Which lines of the data below hold "Wsparcie"? Copy each of them.

►

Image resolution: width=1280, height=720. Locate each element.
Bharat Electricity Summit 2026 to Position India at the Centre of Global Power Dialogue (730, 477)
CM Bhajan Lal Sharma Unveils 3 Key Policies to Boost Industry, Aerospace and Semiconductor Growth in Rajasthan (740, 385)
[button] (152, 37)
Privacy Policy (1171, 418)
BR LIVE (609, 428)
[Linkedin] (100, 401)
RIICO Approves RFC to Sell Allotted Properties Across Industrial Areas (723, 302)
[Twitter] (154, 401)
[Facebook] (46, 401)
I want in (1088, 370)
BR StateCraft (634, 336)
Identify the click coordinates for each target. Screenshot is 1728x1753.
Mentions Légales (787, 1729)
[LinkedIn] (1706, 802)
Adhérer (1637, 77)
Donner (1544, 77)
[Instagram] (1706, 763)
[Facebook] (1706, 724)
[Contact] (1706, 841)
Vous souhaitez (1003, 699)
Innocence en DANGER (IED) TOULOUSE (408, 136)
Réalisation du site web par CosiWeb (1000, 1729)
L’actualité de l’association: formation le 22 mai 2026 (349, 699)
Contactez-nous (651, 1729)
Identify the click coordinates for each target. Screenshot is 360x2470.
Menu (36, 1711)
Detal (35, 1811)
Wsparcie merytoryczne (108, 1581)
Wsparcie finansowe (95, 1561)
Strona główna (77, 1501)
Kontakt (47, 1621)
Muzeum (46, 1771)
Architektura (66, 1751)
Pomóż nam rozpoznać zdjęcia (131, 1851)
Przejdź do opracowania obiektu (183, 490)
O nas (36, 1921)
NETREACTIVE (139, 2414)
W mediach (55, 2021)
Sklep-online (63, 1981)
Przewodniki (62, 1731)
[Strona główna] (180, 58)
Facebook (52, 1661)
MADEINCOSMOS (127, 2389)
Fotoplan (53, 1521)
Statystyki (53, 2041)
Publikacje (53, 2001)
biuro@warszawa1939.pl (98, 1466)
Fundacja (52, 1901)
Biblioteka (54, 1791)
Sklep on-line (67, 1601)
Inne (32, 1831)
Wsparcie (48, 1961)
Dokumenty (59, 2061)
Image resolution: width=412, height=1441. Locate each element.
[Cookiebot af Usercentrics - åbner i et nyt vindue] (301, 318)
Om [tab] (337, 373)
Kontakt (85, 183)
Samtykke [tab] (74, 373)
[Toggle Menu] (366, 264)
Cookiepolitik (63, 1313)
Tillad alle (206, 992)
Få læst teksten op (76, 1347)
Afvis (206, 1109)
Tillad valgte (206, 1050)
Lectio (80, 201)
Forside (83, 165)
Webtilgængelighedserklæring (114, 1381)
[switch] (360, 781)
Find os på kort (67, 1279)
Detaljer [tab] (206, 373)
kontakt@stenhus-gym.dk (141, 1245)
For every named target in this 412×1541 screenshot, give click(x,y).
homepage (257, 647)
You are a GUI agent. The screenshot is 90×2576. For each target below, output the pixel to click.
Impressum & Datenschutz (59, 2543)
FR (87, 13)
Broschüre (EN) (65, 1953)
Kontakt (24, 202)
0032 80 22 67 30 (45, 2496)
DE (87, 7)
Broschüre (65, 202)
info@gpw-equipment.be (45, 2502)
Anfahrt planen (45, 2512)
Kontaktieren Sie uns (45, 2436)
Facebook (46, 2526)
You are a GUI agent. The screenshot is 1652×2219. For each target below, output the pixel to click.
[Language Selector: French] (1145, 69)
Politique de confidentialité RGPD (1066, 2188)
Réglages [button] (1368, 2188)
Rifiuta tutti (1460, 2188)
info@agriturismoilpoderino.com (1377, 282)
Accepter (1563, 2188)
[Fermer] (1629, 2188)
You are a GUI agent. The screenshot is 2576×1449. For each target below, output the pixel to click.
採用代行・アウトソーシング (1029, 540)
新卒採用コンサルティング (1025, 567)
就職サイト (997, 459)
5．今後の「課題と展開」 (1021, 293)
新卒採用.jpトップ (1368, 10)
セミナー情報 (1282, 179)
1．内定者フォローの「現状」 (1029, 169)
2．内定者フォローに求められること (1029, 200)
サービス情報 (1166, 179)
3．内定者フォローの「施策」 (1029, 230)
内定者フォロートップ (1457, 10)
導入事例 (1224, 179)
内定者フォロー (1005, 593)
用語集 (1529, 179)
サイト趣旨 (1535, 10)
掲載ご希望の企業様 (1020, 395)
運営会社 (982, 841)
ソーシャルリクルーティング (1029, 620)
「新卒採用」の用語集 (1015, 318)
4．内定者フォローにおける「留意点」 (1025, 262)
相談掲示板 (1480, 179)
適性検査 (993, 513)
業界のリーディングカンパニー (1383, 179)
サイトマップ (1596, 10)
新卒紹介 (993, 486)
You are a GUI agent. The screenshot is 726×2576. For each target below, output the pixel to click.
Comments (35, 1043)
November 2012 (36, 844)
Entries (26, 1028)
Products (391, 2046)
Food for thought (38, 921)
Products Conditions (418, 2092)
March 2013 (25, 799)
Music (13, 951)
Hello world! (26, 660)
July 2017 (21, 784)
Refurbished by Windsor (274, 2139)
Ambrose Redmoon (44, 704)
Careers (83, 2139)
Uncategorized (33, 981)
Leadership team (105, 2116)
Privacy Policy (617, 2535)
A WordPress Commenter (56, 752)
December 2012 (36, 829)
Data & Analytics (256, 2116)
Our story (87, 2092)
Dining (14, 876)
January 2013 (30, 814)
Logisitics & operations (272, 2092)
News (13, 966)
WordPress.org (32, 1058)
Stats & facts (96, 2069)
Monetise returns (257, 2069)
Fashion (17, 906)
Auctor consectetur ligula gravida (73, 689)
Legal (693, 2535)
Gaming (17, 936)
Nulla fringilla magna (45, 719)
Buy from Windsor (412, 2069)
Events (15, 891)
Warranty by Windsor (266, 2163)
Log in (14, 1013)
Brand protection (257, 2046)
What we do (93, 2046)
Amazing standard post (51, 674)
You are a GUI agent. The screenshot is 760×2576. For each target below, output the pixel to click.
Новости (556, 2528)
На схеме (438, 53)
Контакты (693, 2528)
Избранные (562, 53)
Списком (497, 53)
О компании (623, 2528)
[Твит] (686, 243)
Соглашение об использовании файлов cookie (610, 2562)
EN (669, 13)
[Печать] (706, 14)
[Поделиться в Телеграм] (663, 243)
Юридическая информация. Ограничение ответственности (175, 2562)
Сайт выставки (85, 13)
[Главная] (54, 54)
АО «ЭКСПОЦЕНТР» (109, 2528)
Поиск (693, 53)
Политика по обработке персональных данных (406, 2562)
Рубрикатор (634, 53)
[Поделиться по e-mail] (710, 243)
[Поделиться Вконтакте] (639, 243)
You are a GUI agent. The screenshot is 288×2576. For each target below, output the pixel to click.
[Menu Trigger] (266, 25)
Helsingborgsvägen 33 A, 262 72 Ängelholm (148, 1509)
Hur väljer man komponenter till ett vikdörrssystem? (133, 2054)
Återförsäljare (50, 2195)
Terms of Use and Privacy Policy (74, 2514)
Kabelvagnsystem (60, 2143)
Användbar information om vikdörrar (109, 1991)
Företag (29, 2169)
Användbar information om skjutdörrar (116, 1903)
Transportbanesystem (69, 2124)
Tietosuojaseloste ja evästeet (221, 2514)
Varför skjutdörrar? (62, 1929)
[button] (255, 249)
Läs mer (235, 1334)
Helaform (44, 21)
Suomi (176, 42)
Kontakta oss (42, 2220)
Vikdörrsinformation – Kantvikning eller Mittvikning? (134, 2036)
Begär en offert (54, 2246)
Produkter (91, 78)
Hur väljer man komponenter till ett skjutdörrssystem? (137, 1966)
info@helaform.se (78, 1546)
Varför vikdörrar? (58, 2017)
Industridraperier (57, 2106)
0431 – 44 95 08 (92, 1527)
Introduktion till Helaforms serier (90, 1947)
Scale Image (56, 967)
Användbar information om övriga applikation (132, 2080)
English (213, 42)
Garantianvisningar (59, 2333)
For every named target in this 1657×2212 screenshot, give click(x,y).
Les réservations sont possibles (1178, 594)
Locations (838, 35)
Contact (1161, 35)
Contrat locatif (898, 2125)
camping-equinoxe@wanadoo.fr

◄

EXERCISE ANSWER.
Wsparcie merytoryczne (108, 1581)
Wsparcie finansowe (95, 1561)
Wsparcie (48, 1961)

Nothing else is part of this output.